Nie ma ludzi nieomylnych i zdarza się, że nawet naukowcy popełniają błędy. Tyle, że szybko się uczą i z porażek wyciągają wnioski, sprawdzają teorie i w miarę napływu nowych danych nie upierają się przy swoim gdy widzą, że to ślepa uliczka, że nie mają racji. Nie da się tego powiedzieć o politykach, zwłaszcza z despotycznymi inklinacjami. Dla nich każdy uczony, który nie mówi tego, co jest zgodne z ich poglądami, jest głupcem. Na stronie ministerstwa zdrowia znaleźć można wielce wymowną tabelę, w której pomieszczono liczbę wykonywanych testów w rozbiciu na województwa. Portal medonet połączył liczbę testów z liczbą zakażonych. Jeśli można pobrać i porównać dane dotyczące liczby wykonanych testów w trzech kolejnych tygodniach, to liczba zakażonych jest na bieżąco aktualizowana (dla wygody 100 i 1000 zakażeń oznaczono tym samym kolorem). Należy przy tym pamiętać, że liczba wykonanych testów to nie jest liczba przetestowanych osób, ponieważ częstokroć tę samą osobę testuje się wielokrotnie w celu potwierdzenia zakażenia lub wyzdrowienie (po nowemu ozdrowienia). Z zestawienia jasno wynika, że tam, gdzie testów przeprowadza się mało, tam… epidemia wygasa.

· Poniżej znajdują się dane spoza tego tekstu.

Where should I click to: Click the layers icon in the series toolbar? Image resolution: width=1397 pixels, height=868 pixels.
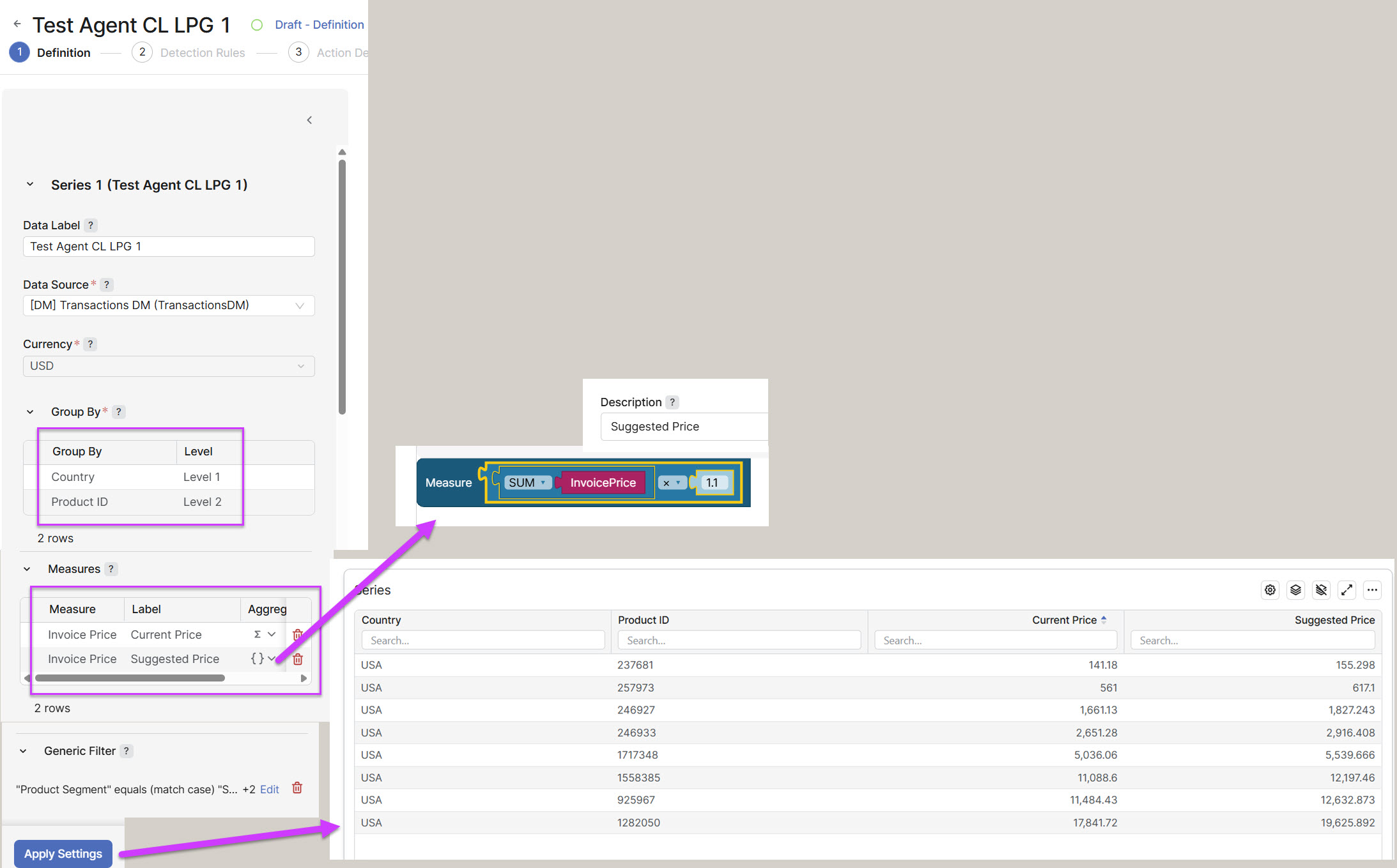click(x=1295, y=590)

Województwo Liczba wykonanych testów Liczba potwierdzonych zakażeń
18 maja 25 maja 19 maja 25 maja
dolnośląskie 45 700 58 003 2 241 2 455
kujawsko-pomorskie 23 824 33 081 582 549
lubelskie 27 188 32 240 409 446
lubuskie 8 562 10 489 92 108
łódzkie 38 060 43 235 1 251 1 362
małopolskie 48 686 62 466 1 146 1 176
mazowieckie 177 452 210 239 3 003 3 283
opolskie 5 553 6 287 495 598
podkarpackie 15 302 17 342 374 378
podlaskie 17 936 20 235 391 423
pomorskie 42 627 50 578 502 540
śląskie 55 985 69 143 5 694 7 140
świętokrzyskie 13 303 31 607 352 392
warmińsko-mazurskie 19 88 23 487 175 175
wielkopolskie 70 519 91 178 1 815 2 040
zachodniopomorskie 16 359 19 975 502 521

Choć testów wykonuje się mało, to polski rząd zamierza bezpłatne badać obcokrajowców przyjeżdżających do pracy przy zbiorze owoców. Ta pomoc oznacza w konsekwencji zebranie wszystkich plonów dzięki czemu unikniemy wysokich cen owoców i warzyw, a to odczuje w portfelu każdy konsumentpowiedział mini ster Ardanowski i dodał, że tak wygląda państwo realne, a nie teoretyczne. A rodacy? A rodacy powinni cierpliwie czekać na objawy po czym zawiadomić sanepid,  ponieważ nawet jeśli zgłoszą się do pomocy przy zbiorach, to Polacy nie muszą być przecież badani. I oto wyjaśniła się zagadka nietestowania — skoro nie muszą, to nie są!

Co będzie potem? Nie wiadomo. Są dwie teorie. Zgodnie z jedną głupi ma szczęście, więc nic nie będzie. Wszystko wróci do normy, kilka osób zachoruje, kilka umrze na choroby towarzyszące, wszystko rozejdzie się po kościach, a doskwierać będą jedynie skutki niepotrzebnie wprowadzonych obostrzeń. Według drugiej niekompetencja, lekceważenie wiedzy i doświadczenia oraz nadmierna wiara we własną nieomylność doprowadzą do katastrofy.